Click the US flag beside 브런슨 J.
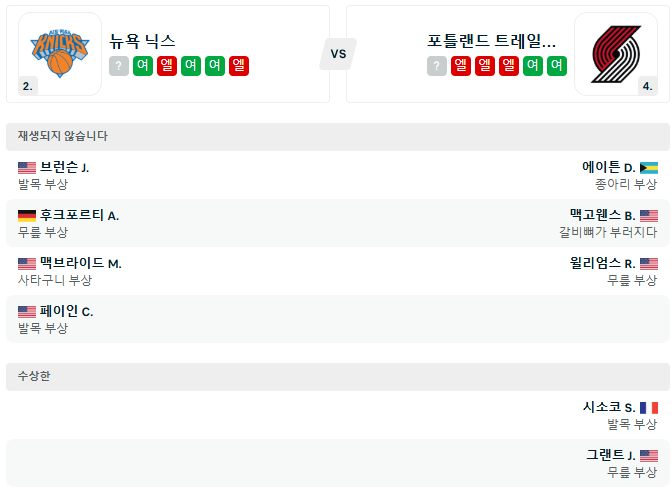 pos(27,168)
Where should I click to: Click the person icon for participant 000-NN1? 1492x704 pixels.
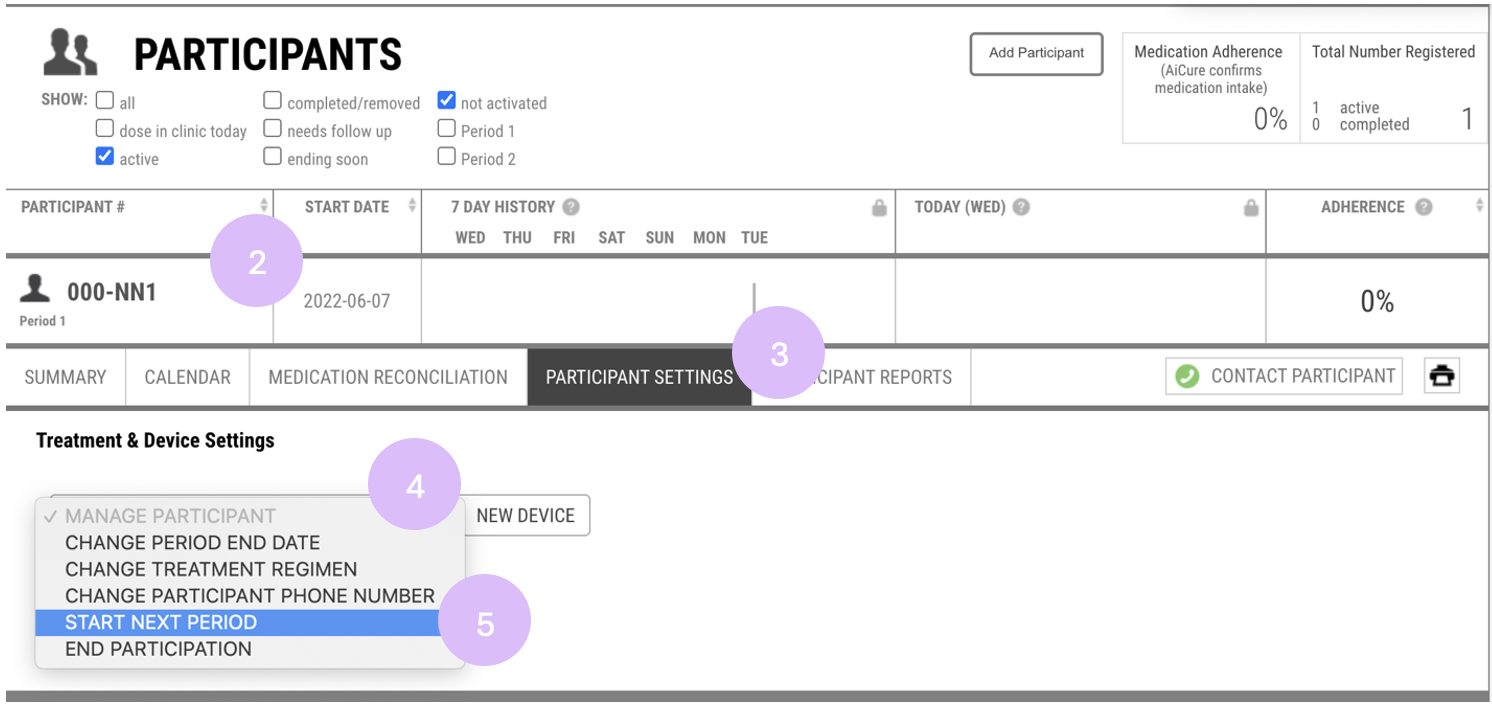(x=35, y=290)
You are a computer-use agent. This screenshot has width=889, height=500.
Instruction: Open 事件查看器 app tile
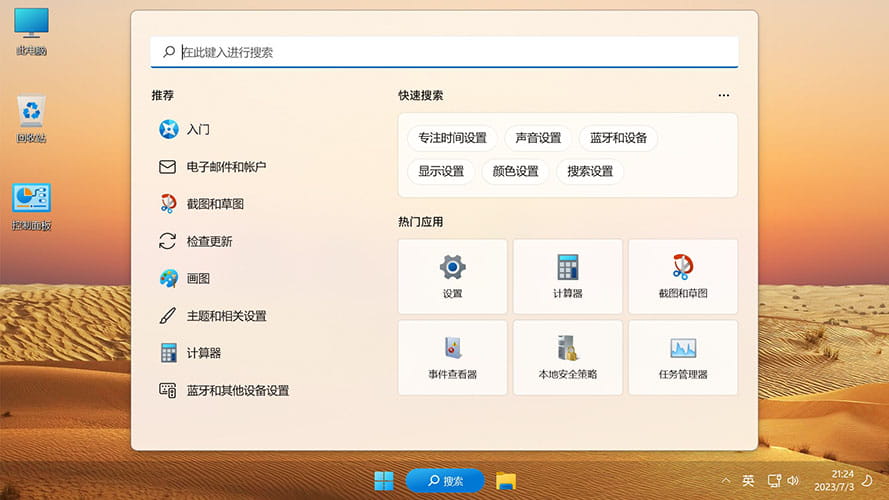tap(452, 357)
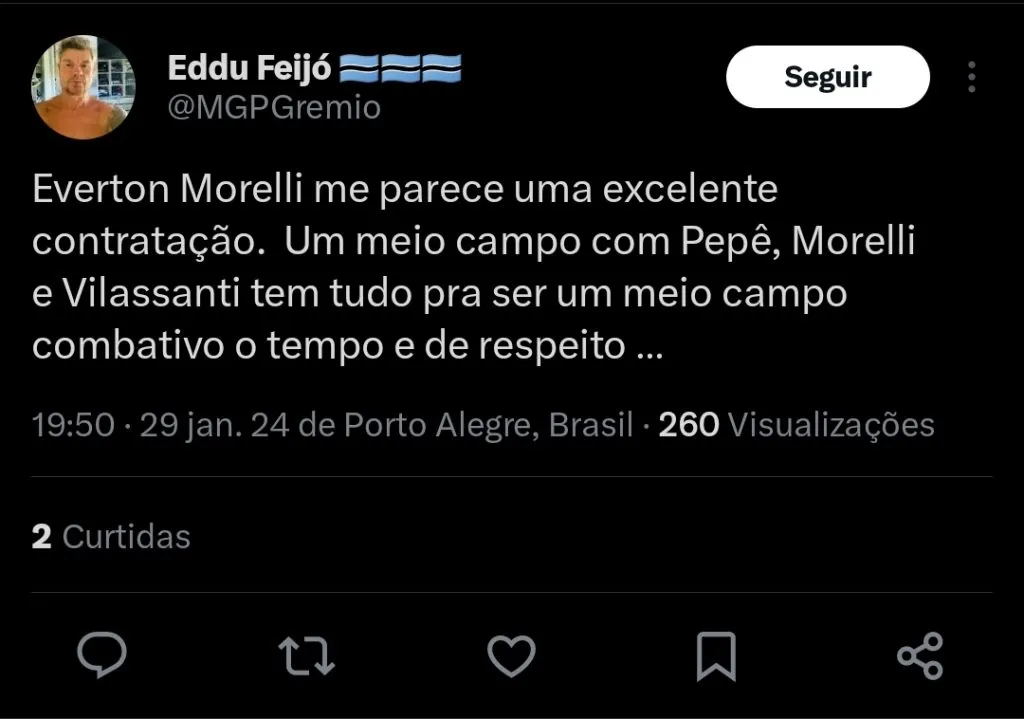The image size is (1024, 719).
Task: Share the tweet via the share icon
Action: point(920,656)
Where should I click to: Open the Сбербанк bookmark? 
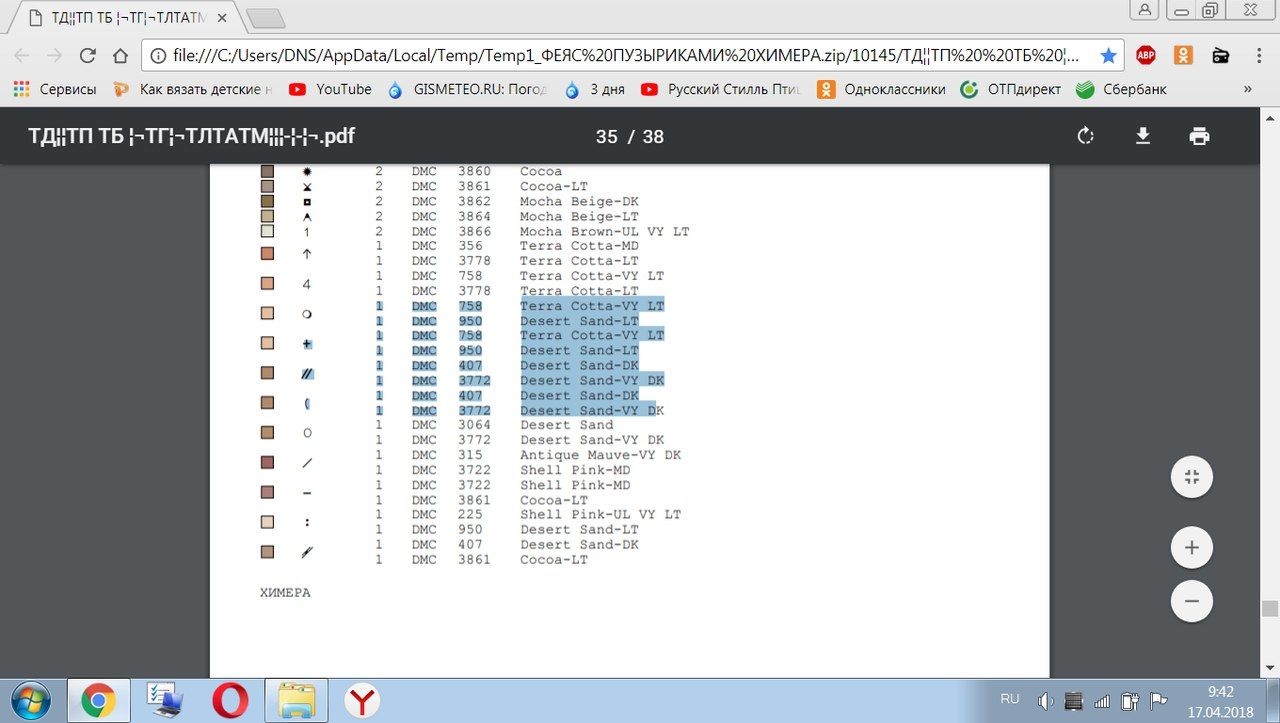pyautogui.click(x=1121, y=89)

· · · ·

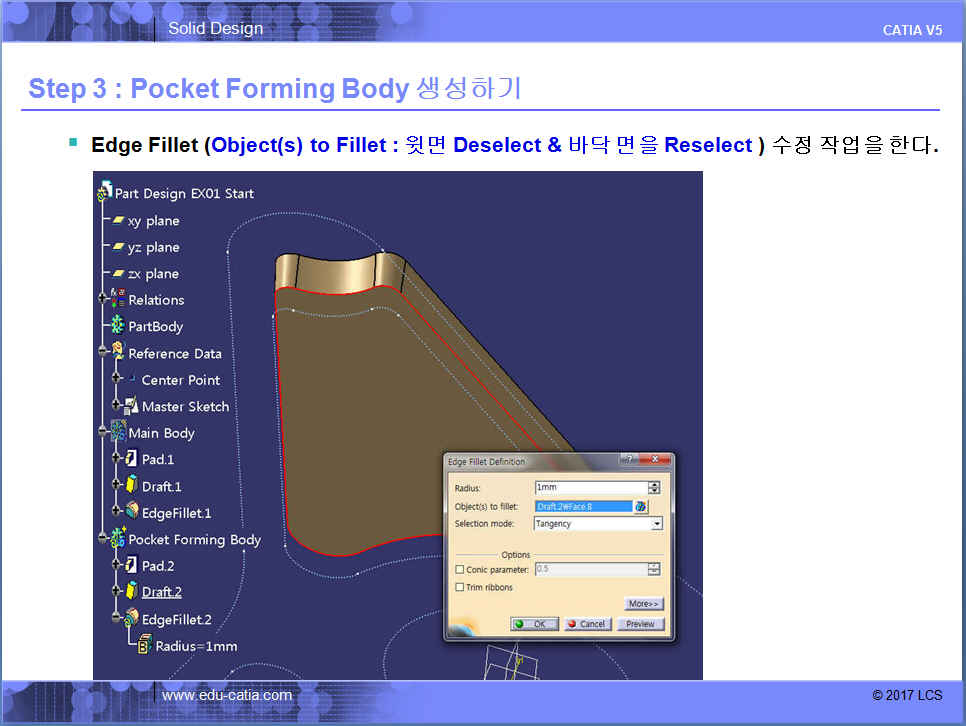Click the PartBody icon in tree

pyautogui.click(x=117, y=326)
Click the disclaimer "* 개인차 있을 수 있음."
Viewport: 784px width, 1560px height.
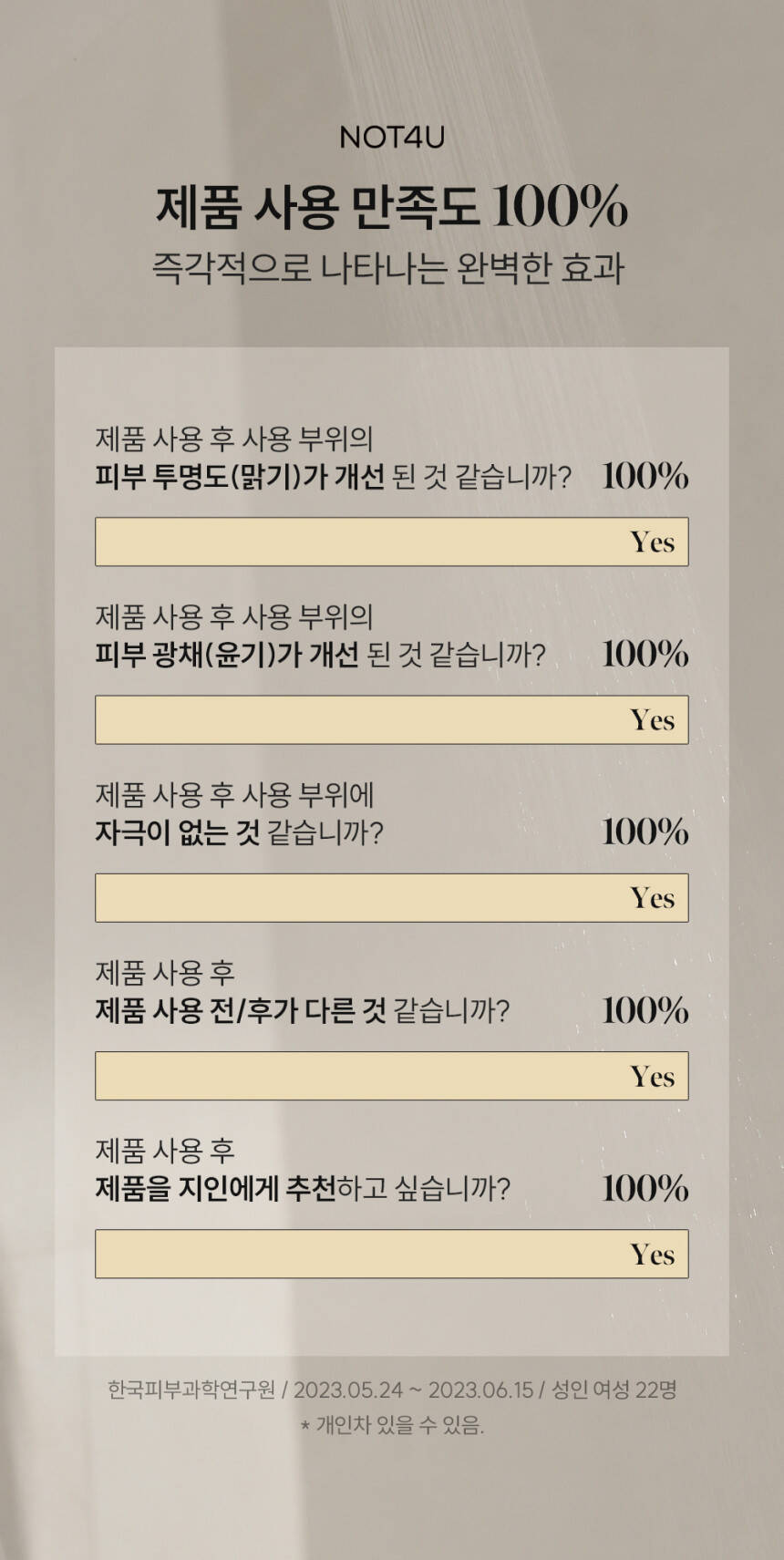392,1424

· · · ·

Task: Would you restate, exactly and with no pictures, the lines of the entries above from the one containing "Click the US flag beside 브런슨 J." through the one containing "You are a computer-use"?

Expected answer:
Click the US flag beside 브런슨 J.
 pos(27,168)
Where should I click to: Click the person icon for participant 000-NN1? 1492x704 pixels.
(x=35, y=290)
You are a computer-use agent. This screenshot has width=889, height=500.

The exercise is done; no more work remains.